Central Election Commission fails to submit amendments to Electoral Code to OSCE ODIHR representatives
This was announced during a meeting of international experts with the Belarusian human rights activists. The human rights defenders are concerned over the mystery that accompanies the adoption of the bill that will be heard tomorrow is the second reading of the Parliament. As yet, the document is not available to the public.
Representatives of the OSCE ODIHR yesterday visited the Central Election Commission to meet with the Chairman Lidziya Yarmoshyna and Secretary Mikalai Lazavik. Foreign experts arrived in Belarus at the invitation of the Belarusian Foreign Ministry.
“The text of the bill has not been yet available, although it is known that the document was adopted by the Parliament in the first reading. Moreover, the ODIHR OSCE experts do not possess the text of the bill, either. The CEC chiefs explained that it is not a legislative body, therefore the foreign experts were not provided with the document. Maybe today at a meeting with Belarusian MPs they will have a chance to see the official document, which is set to amend the Electoral Code of the Republic of Belarus,” said Deputy Chairman of the Human Rights Center "Viasna" Valiantsin Stefanovich.
The human rights defenders are wondering why the law is not available to the public and general discussion. "There are various actors of the electoral process: political parties, non-governmental organizations that monitor how the elections. So why are we deprived of the opportunity to get acquainted with the bill before it is passed in the Parliament? The Law "On Normative Legal Acts of the Republic of Belarus" states that a bill, after being received by the body that will consider it, should be registered in the National Register, that is, the law must be made public, but we have nothing," says Valiantsin Stefanovich.

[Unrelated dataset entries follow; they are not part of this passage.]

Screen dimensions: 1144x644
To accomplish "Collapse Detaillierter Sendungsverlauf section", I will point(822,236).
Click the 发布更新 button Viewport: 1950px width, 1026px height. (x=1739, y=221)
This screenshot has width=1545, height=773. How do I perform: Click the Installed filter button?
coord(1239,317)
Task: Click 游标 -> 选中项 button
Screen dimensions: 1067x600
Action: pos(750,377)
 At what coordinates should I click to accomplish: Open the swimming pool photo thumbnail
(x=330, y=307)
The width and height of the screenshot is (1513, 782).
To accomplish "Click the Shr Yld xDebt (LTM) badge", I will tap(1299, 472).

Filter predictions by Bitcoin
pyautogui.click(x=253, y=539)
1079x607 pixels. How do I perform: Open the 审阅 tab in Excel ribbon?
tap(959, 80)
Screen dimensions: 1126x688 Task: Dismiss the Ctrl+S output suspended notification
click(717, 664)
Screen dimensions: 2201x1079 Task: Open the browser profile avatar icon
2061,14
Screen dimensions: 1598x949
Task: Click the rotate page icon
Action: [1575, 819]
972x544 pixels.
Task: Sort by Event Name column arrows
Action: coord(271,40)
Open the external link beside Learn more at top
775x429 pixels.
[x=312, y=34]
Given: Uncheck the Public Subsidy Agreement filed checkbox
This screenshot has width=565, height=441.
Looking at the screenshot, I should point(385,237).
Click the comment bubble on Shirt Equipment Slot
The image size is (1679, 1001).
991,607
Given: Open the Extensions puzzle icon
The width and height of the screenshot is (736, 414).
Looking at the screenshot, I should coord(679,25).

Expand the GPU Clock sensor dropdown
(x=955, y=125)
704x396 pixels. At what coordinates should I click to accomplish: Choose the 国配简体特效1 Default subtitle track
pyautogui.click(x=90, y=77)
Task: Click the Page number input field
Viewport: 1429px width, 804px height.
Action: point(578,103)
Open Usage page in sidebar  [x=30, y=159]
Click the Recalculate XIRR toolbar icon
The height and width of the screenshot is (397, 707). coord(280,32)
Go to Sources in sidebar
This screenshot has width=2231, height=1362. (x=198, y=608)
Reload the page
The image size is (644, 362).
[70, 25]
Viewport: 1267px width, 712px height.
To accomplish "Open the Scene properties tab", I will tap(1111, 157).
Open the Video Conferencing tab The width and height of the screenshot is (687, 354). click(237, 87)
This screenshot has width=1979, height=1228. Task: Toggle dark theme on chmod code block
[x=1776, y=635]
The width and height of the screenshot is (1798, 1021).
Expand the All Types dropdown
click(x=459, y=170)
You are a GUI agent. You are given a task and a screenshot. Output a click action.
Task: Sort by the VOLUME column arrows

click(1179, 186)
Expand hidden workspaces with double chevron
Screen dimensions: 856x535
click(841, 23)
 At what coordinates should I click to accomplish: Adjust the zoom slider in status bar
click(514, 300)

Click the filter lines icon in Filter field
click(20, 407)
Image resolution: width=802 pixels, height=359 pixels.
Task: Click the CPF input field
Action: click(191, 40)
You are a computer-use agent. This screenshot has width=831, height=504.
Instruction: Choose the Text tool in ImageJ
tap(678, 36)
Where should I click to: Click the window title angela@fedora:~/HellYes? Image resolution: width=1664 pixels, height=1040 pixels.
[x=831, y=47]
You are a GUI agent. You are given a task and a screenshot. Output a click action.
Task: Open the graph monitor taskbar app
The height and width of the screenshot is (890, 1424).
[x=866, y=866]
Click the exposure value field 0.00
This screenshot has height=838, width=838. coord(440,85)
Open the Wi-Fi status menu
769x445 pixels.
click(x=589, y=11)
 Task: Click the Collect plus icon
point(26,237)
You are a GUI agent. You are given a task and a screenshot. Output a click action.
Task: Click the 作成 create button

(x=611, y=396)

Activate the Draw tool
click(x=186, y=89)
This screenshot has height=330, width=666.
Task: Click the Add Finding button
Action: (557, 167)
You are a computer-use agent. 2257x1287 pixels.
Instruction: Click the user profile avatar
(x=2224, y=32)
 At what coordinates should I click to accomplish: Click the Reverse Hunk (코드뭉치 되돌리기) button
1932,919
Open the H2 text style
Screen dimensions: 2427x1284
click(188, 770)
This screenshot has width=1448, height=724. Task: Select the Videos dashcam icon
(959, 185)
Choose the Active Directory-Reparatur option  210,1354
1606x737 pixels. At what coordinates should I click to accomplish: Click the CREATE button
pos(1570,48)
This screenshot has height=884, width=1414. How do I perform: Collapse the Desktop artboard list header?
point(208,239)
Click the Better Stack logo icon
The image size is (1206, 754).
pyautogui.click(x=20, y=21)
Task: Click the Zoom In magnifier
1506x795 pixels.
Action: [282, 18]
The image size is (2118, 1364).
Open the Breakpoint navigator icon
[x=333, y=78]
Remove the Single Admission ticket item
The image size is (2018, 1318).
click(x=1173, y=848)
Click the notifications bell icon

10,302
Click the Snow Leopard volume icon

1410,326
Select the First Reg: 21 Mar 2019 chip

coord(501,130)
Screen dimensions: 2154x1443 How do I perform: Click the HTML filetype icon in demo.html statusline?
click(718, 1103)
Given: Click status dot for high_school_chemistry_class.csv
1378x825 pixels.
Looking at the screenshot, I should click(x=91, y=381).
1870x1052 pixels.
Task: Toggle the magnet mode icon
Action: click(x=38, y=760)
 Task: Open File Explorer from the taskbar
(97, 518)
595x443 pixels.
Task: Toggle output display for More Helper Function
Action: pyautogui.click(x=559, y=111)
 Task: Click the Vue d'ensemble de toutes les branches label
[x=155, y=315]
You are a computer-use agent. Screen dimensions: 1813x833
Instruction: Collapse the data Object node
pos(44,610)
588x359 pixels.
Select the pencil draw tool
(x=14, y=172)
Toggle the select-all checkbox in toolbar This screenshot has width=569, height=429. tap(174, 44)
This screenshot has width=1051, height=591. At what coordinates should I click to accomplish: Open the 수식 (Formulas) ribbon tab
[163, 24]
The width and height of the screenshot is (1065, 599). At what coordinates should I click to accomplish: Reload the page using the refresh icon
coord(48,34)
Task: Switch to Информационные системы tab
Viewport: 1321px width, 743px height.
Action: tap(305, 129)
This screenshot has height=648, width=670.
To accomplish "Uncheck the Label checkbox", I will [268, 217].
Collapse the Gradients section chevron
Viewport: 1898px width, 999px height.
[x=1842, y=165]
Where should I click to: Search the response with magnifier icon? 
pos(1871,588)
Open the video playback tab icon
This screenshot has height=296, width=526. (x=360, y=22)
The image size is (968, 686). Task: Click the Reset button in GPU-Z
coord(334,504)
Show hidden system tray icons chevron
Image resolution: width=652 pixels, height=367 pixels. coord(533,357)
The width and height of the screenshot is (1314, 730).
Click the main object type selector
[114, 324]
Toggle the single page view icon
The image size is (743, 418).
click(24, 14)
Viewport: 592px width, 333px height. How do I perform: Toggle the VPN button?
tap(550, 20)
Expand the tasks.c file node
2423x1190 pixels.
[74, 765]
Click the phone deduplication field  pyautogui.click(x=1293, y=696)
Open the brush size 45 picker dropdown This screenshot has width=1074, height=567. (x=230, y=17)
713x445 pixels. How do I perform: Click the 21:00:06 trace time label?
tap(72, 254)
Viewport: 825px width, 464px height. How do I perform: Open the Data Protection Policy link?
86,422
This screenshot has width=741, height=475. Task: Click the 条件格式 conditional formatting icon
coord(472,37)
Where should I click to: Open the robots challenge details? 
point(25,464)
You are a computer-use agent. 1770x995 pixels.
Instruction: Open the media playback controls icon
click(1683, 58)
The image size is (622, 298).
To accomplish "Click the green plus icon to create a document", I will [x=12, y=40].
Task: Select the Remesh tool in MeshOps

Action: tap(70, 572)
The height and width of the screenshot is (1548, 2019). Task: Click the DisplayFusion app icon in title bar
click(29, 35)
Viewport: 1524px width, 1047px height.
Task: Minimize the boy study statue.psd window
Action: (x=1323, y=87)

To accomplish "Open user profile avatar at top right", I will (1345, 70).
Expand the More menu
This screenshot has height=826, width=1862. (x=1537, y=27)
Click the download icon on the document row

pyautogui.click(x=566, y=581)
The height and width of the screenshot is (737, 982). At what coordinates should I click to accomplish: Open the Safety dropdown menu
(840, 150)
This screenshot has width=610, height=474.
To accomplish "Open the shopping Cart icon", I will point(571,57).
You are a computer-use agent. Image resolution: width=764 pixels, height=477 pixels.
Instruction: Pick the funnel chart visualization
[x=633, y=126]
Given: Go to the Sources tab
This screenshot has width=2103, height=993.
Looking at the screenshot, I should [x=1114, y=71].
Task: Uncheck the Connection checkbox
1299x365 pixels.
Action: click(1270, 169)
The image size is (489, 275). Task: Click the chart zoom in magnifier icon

Representatives of the OSCE ODIHR also met with non-governmental organizations that monitor elections in the country: the HRC "Viasna" and the Belarusian Helsinki Committee, as well as the Belarusian Association of Journalists.
Commenting on the changes to the electoral law, human rights defender Uladzimir Labkovich noted that funds would be virtually the only means of election campaigning. “Moreover, in the parliamentary elections the fund can be established only after the registration of the candidate. That is, in just one month the candidate must organize a fund and conduct a campaign. Elections are already low-profile, now everything is done to make them unnoticed at all,” says Uladzimir Labkovich.
According to Viasna’s human rights defenders, the proposed changes do not reflect the recommendations of the OSCE ODIHR observers on the results of the parliamentary elections in 2012.
"In our view, the new bill does not reflect the key and the most problematic the stages of the electoral process: the vote count, early vote, the formation of election commissions, the rights of observers; all that remained unchanged,” concluded Valiantsin Stefanovich.